Another factor that Stark attributes to the success of the startup nation is the military. “The military gives birth to a lot of new technology which is then brought out to the general market by soldiers who leave the military and apply the technology to the civilian needs and market.”
For example, former R&D officers of the Israeli Air Force, who have years of experience developing flight simulators, put their knowledge to everyday use to help doctors save more lives. Founders of the Surgical Theater’s Surgical Rehearsal Platform, the former IAF officers developed a technology that allows doctors to take a patient’s own CT or MRI results and build a 3D model on which a surgical team can virtually “practice” the needed operation, thereby improving efficiency and reducing the risk significantly of surgical error.
Other startups in Israel have made remarkable technological advances such as glasses that tell a blind person what he is seeing (Orcam), cars that can drive and assess dangers automatically in order to avoid accidents (Mobileye), mechanical legs that can help paralyzed individuals walk again (ReWalk), helping make the desert bloom through a revolutionary irrigation system (Netafim), and saving lives through immediate mass communication during emergency situations (eVigilo).
However, Stark believes that the last and most important factor of the miracle that is Israel’s Startup Nation is “partnering with God.”
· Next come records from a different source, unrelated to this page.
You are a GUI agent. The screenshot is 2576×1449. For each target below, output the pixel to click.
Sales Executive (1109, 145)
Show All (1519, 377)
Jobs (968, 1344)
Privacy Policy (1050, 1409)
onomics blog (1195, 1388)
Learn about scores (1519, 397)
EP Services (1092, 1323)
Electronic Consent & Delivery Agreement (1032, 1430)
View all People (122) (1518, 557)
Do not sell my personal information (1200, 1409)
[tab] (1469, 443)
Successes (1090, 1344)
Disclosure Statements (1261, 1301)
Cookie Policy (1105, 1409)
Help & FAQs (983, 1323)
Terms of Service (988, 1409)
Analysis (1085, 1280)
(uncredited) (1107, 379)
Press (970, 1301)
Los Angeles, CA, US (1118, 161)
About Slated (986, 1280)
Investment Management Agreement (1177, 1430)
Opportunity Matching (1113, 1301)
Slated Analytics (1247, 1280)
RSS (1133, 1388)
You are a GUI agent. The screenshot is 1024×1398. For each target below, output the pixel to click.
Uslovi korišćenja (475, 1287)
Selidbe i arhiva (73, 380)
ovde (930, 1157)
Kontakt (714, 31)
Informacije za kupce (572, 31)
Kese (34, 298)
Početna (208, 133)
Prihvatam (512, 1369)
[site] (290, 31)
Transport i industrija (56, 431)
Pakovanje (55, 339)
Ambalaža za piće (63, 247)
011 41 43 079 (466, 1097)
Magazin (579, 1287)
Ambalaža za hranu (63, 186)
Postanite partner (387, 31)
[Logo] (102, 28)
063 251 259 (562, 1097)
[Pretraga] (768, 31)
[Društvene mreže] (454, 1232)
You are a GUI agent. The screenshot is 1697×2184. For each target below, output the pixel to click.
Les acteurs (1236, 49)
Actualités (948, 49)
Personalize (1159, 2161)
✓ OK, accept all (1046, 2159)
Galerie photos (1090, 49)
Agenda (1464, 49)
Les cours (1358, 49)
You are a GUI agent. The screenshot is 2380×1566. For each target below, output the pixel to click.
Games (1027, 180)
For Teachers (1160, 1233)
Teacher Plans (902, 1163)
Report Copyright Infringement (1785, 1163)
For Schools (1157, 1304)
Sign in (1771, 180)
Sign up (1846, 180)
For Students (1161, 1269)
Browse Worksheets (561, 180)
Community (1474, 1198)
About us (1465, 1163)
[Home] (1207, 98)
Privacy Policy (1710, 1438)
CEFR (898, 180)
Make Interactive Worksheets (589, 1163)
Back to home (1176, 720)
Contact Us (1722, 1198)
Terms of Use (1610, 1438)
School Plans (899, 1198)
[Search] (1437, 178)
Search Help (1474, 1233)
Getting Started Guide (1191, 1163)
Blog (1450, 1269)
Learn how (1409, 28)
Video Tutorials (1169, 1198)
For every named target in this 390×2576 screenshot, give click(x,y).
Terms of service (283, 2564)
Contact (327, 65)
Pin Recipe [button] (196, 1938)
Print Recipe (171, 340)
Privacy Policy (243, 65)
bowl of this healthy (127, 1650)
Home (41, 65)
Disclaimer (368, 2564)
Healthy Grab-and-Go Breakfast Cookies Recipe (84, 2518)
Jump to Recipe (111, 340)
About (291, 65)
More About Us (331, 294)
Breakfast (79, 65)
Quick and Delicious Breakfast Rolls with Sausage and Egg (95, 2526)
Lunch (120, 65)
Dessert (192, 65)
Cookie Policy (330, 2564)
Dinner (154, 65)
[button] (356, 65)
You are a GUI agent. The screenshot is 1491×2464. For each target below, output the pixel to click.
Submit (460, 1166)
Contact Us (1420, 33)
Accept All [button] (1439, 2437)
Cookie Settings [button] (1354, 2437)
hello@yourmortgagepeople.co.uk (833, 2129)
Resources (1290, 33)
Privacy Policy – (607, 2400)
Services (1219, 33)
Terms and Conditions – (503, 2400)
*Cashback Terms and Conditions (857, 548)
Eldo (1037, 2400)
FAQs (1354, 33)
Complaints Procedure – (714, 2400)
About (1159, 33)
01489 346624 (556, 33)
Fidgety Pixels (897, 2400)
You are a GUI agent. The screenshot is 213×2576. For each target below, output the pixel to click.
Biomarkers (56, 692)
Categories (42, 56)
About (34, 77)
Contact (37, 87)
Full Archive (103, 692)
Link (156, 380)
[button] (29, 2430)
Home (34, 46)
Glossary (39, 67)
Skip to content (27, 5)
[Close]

Stark pointed out various biblical prophecies which describe the startup nation of Israel:
“In days to come Jacob shall take root, Israel shall blossom and put forth shoots and fill the whole world with fruit.” (Isaiah 27:6)
“Then the eyes of the blind shall be opened, and the ears of the deaf unstopped.” (Isaiah 35:5).
The Jaffa Orange company, which ships citrus fruits grown in the Israel’s desert region, faced with constant water shortages, all over the world, highlights the blossoming blessings bestowed by God upon the Land of Israel.
The second prophecy, gifting the blind the miracle of sight, is no better exemplified by than by Orcam.
“Everyone in Israel knows that it is all in God’s hands anyway, and we need to trust our partner so that we can take risks. There is no better partner to trust in,” he said.